1/27-2/3 – Window Leaks

In the calm between the storms, we repaired the three opening portholes. They have consistently had minor leaks, but it got worse during our long period out of the water. Fortunately, it was a relatively simple job of replacing the gasket material. We also got new mosquito screens, as the old ones were ripped, dinged, and bent to the point of uselessness. Now, no more sandwiched towels!

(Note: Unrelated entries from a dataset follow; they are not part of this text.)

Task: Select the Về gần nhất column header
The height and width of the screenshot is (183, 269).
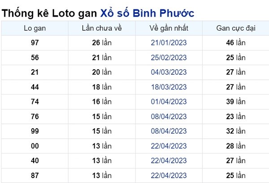Action: click(x=169, y=28)
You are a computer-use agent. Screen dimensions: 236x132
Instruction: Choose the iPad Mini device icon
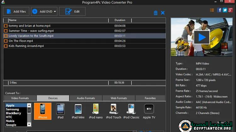click(78, 111)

1/25-2/13 – Stove/Oven Gimbal Mount Fabrication

On January 25, Bill (our boat friend who is an engineer and works daily with very good welders) let us know that he had ordered the parts! He introduced us to the most wonderful website, McMaster-Carr, where we could get the stainless sheets, bars, and all the bolts we needed to incredible specifications. McMaster-Carr somehow manages to get everything delivered quickly, and he was ready to start cutting and tack weld that week! After his tack welds, he brought the pieces to a co-worker who welds full-time, and they got them completely finished.

On February 12, Bill let us know that he finished up the gimbal and would bring it down to Berkeley over the weekend. With that news, we were finally motivated to sell our old stove and propane tanks, plus the gas generator that we no longer need since we have a much bigger generator tucked in to our engine compartment as a range-extender.

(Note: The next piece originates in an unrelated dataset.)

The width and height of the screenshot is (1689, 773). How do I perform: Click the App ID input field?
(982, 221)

True to his word, Bill brought the pieces down over the weekend, since he was coming down to catch the phenomenal weather for sailing, so we got to do a preliminary assembly! It was so exciting to see it fit together, as intended, with the physical model matching up perfectly with our design, and our design fitting perfectly onto the microwave/oven and stovetop.

Over the next week, we finalized the actual “gimbal” design, which we waited to do so that we could assemble it in the space and see how it all fits together, as well as test the suspension and see whether the center of gravity is actually in the middle (to determine the placement of the carriage bolt).

By the following weekend, we had our measurements finalized for the placement of the carriage bolt, which will fit inside the traditional gimbal mount hardware mounted to the walls of the empty stove box. Bill was in Berkeley again for another day sail, and was able to take the pieces back to firmly attach the bolts.

Once we get the finalized pieces back, we will do the full assembly: actually drilling the holes in the starboard (which we substituted from wood in the original design), attaching all the pieces into one another, and determining where port/starboard it will sit inside the empty stove box. Once those are finalized, we plan to work with Ichiro again to cut out the countertop space, then we’ll mount the whole thing in place.